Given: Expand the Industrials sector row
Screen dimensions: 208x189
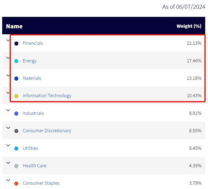Looking at the screenshot, I should 8,110.
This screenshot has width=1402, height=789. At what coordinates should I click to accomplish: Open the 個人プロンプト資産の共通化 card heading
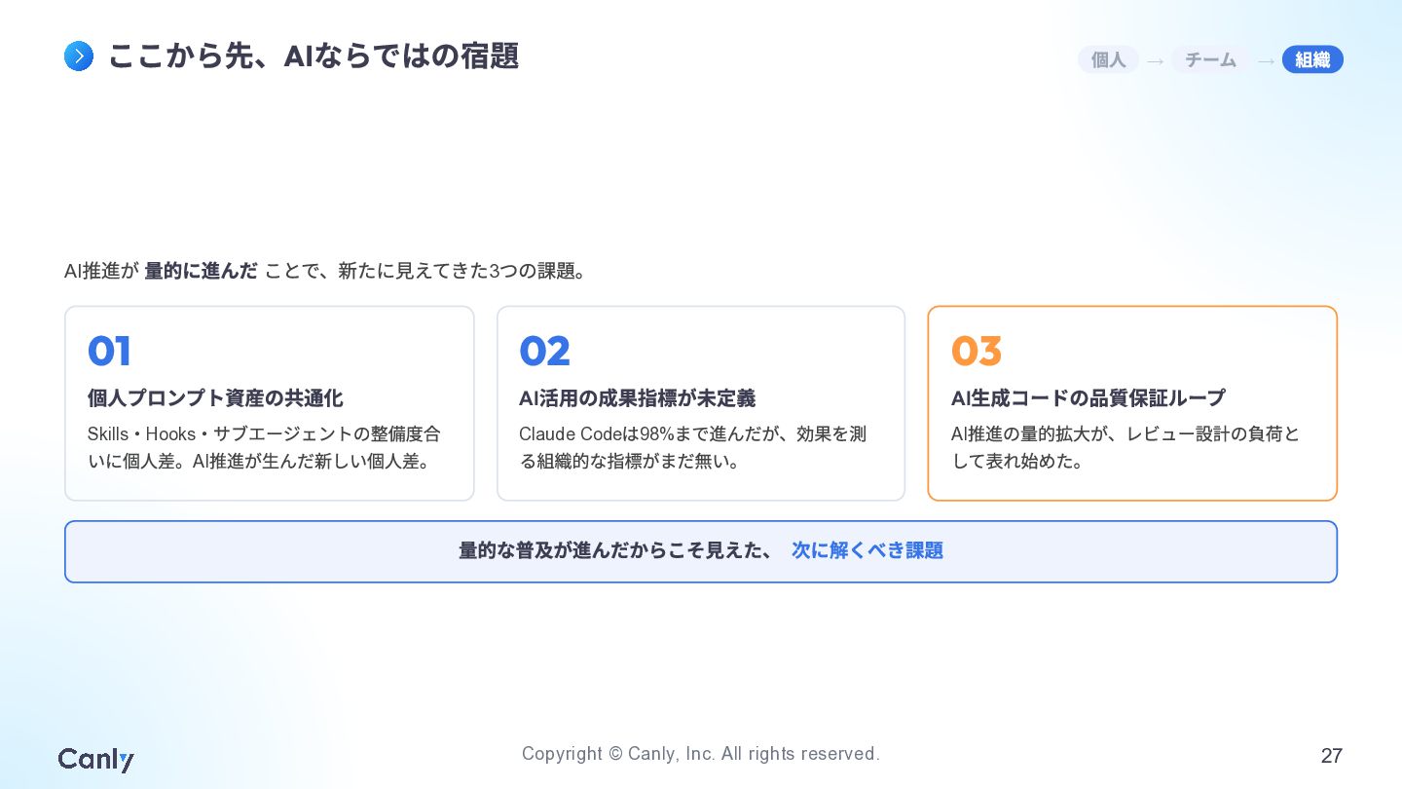coord(215,398)
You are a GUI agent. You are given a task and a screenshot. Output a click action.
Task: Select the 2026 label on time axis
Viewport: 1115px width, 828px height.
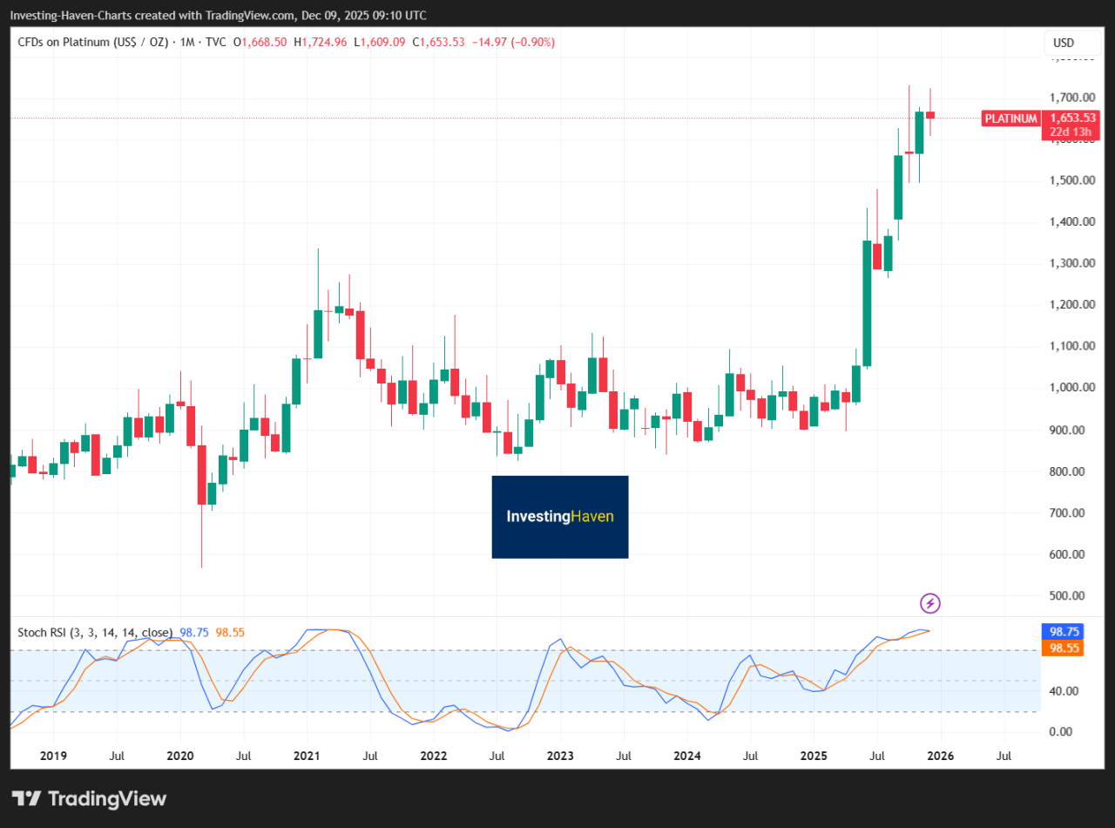point(941,756)

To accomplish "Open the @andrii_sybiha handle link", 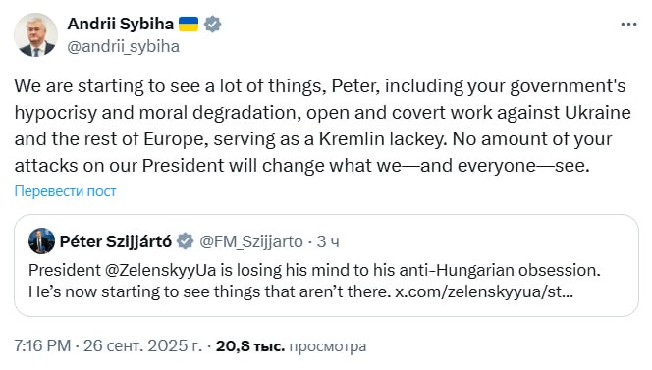I will pyautogui.click(x=123, y=46).
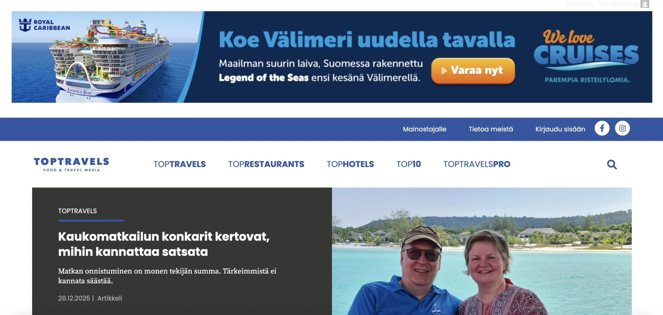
^^^^^^^^^^^^^^^^
**WHAT YOU SHOULD DO:** Put the items into a numbered list, from the first line of the items through the line containing "coord(215,398)", both included. Skip blank lines and omit the pictures.

**CORRECT OUTPUT:**
1. Given: Expand the Industrials sector row
2. Screen dimensions: 208x189
3. Looking at the screenshot, I should 8,110.
4. This screenshot has width=1402, height=789. At what coordinates should I click to accomplish: Open the 個人プロンプト資産の共通化 card heading
5. coord(215,398)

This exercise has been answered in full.